Our main event for our second day was the Vatican. We had booked a guided tour directly through the Vatican Museum at 1:30 pm, so we had some time to kill in the morning.
We got up after a fitful night’s sleep, our bodies still very confused about the time change, and enjoyed a great continental breakfast in the Hotel. Which brings us to coffee. The waitress sized us immediately and offered caffe americano (watered-down espresso from an Italian’s perspective). Refusing to be stereotypical American tourists, we ordered caffe lattes instead, which were delicious. Within a couple of days we realized that you are supposed to drink cappuccinos for breakfast, so we switched (also delicious). You don’t drink cappuccinos later in the day, especially forbidden after dinner. (Note: Lattes have milk but no foam, cappuccinos have lots of foam and a tiny bit of milk.)
To complicate the coffee buying experience, you also have to understand that there is no take-out. People in Rome don’t walk around with drinks. If you want something to drink, you go into a cafe and drink it there. Next is what does your drink cost? This is determined by where you drink your coffee (this also applies to gelatos and other drinks at cafes where seating is available). Cheapest if you stand at the counter, more if you sit inside, and even more if you sit outside. We had cappuccinos for as little as €1.30 at a museum and at the airport, and as much as €6.00 sitting in a cafe. If you are going to stand at a counter, you have to pay first, and carry your receipt to the coffee bar to order your coffees. These rules are not unique to Rome.
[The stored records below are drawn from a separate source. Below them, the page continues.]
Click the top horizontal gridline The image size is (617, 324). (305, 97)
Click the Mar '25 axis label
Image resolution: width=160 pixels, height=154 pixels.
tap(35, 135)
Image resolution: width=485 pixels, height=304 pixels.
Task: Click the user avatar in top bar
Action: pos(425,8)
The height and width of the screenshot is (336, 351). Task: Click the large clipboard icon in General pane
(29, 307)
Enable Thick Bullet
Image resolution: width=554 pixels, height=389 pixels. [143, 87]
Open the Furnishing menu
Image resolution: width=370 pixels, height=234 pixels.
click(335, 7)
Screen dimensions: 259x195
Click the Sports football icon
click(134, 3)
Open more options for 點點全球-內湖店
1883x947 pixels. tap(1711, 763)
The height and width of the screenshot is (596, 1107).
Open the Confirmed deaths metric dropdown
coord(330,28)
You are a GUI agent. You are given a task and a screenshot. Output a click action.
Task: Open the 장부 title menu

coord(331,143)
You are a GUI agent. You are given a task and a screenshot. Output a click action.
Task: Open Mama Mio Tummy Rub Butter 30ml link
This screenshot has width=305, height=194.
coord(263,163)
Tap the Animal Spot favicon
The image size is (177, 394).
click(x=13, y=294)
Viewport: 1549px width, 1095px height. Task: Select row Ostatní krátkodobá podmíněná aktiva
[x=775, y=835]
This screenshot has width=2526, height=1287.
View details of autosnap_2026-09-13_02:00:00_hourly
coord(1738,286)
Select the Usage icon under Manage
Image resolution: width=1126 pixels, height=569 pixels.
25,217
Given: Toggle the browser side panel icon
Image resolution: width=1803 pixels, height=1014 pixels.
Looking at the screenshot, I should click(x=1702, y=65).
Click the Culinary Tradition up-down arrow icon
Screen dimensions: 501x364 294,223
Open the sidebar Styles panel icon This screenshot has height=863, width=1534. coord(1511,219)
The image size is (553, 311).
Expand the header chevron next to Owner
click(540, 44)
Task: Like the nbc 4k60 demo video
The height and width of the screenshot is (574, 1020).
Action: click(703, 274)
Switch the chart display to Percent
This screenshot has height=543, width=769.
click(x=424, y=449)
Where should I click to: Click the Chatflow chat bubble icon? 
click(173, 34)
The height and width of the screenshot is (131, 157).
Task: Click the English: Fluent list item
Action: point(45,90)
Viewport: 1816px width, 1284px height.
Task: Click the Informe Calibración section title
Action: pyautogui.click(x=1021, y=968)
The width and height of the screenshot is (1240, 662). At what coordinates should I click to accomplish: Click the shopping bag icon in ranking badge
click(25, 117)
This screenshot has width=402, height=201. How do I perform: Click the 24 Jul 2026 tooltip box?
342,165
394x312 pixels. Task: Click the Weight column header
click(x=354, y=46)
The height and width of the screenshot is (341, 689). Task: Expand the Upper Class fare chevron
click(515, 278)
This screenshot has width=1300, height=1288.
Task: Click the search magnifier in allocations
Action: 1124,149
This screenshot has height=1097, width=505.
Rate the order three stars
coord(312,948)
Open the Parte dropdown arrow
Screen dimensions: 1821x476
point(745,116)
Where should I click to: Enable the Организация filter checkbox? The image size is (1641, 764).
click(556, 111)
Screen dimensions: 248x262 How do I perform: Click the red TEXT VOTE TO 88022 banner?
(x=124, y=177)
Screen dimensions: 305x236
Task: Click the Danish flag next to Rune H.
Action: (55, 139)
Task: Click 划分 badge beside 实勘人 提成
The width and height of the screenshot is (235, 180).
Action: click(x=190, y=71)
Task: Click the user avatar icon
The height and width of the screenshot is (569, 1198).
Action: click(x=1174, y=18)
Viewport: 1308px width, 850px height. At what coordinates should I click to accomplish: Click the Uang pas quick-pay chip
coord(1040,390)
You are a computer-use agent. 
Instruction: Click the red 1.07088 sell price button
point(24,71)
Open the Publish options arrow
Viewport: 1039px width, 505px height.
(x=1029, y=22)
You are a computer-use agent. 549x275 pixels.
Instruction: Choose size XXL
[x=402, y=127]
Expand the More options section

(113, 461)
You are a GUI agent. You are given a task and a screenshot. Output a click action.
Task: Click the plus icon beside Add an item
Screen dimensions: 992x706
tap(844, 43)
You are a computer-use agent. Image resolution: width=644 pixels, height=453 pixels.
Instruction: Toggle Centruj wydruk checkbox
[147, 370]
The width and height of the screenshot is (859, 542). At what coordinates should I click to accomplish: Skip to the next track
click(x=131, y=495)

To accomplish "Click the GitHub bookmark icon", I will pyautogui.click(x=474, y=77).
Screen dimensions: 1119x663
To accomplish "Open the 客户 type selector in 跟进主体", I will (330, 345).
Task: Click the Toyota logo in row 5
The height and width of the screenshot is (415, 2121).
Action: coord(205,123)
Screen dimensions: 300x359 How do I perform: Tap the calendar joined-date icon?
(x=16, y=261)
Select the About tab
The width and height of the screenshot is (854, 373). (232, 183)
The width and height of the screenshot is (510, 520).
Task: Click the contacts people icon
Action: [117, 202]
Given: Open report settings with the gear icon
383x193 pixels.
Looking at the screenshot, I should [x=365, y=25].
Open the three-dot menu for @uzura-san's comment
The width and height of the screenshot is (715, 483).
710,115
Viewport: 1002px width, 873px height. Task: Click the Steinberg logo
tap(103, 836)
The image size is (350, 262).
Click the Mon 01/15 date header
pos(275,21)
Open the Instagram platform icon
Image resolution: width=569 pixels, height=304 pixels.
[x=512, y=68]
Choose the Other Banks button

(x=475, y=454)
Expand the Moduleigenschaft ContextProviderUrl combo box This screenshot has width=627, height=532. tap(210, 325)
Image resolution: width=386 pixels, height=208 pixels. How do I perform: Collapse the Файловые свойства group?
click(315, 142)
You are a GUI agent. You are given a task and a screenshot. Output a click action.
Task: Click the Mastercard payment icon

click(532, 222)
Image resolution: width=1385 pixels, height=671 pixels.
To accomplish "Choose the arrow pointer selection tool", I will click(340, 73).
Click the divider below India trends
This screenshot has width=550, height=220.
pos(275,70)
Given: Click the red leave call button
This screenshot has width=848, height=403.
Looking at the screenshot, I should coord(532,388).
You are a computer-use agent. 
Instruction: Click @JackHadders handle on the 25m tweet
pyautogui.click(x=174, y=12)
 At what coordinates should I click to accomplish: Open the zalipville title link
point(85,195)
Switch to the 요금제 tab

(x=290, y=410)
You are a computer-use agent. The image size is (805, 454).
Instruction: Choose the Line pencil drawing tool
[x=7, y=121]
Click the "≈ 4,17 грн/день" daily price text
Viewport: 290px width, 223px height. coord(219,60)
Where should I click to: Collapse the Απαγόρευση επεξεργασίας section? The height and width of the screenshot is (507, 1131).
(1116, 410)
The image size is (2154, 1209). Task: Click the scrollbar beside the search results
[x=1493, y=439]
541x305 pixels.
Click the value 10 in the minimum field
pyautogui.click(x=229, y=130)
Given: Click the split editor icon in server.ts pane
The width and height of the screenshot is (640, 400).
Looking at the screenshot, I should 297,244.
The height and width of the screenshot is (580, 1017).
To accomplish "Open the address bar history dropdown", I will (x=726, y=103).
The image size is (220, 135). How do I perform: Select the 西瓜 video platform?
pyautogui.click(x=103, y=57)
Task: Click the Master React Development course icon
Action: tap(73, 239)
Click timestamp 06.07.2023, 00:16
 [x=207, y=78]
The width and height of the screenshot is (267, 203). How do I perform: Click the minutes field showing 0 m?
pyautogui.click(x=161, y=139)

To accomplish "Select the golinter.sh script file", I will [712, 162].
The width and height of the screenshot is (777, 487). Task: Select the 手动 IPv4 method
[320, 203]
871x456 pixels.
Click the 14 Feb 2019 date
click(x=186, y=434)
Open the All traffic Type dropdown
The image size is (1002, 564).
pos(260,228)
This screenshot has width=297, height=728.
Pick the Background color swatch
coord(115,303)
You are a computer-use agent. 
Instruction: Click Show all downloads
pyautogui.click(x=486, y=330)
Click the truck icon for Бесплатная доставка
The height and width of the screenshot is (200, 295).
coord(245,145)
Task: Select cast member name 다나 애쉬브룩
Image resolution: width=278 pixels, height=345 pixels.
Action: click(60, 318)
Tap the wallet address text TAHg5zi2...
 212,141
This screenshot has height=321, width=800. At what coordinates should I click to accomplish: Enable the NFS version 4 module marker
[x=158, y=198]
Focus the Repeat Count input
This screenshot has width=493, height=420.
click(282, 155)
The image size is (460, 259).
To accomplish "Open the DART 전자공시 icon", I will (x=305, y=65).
They apply throughout Italy, Spain, France, etc.
After breakfast we strolled to the Vatican to see the crowds lining up to enter St. Peters. We were approached frequently with offers to skip the line by joining a guided tour – which is apparently a good business. We had our tickets to the guided Vatican Museum tour, so we passed. We headed north out of St. Peter’s square and walked around the outside walls of the Vatican City State, to the museum entrance. It’s a long, hot, hike to the museum entrance with the sun beating down on the concrete sidewalks and walls, so we stopped along the way for a cappuccino – the most expensive one of our trip. Finally getting to the museum entrance, we left Italy as we walk through a gate in the wall and enter the 110 acre Vatican City State, the smallest country in the world.
Our two hour guided tour of the museums and Sistine Chapel turned out to be a one hour introduction (lots of talk and pictures of the Sistine Chapel), a glimpse of the gardens, and a fast walk through the museum halls with just a few stops, then the tour ends as we enter the Chapel. If we do it again, we would buy the audioguide and do our own pace… The place was packed with tourists, especially the Chapel. Photos and talking are not allowed in the Chapel, so there are guards yelling out every few minutes for everyone to shut-up and stop taking pictures.
About all I remember of the museums are the bronze pine cone, the Laocoon statue, the Raphael rooms, and the hall of maps. The Last Judgement wall in the Sistine Chapel, painted by Michelangelo, is incredible. He started painting this twenty years after completing the ceiling. The ceiling is less impressive in person than in pictures, just because you are further away and the scenes are smaller than you might expect. For a great online tour of the Chapel, click here. As Michelangelo was working on the Last Judgement (it took 7 years), a debate arose about the nudity and whether it was appropriate. Michelangelo fought back by painting a portrait of Biagio da Cesena, a leading proponent of modesty, on the head of Minos in hell. Click here for a picture of Minos. After Michelangelo died, a painter nicknamed “Britches” was hired to paint loin cloths on many nudes throughout the Vatican.
Next we toured St. Peters Basilica. The enormous size of the church is overwhelming. Imagine a 100 yard (300 ft) football field standing on end. Then add 100 feet. The ceiling of the dome would be a little higher than this. Construction began in 1506, with a plan developed by Michelangelo. The church replaced one built by Constantine in 324 AD. It sits above the tomb of St Peter, one of the twelve apostles, and supposedly crucified by Emperor Nero in 64 AD. On our way out of St. Peters we saw the changing of the Swiss Guards, then strolled back to the hotel.
For dinner, we tried the tasting menu at Il Convivio, a great experience in fine eating! We had the matching wine selections, which were also delicious. We brought back a bottle of our favorite wine, Falesco Montiano 2007 from Lazio!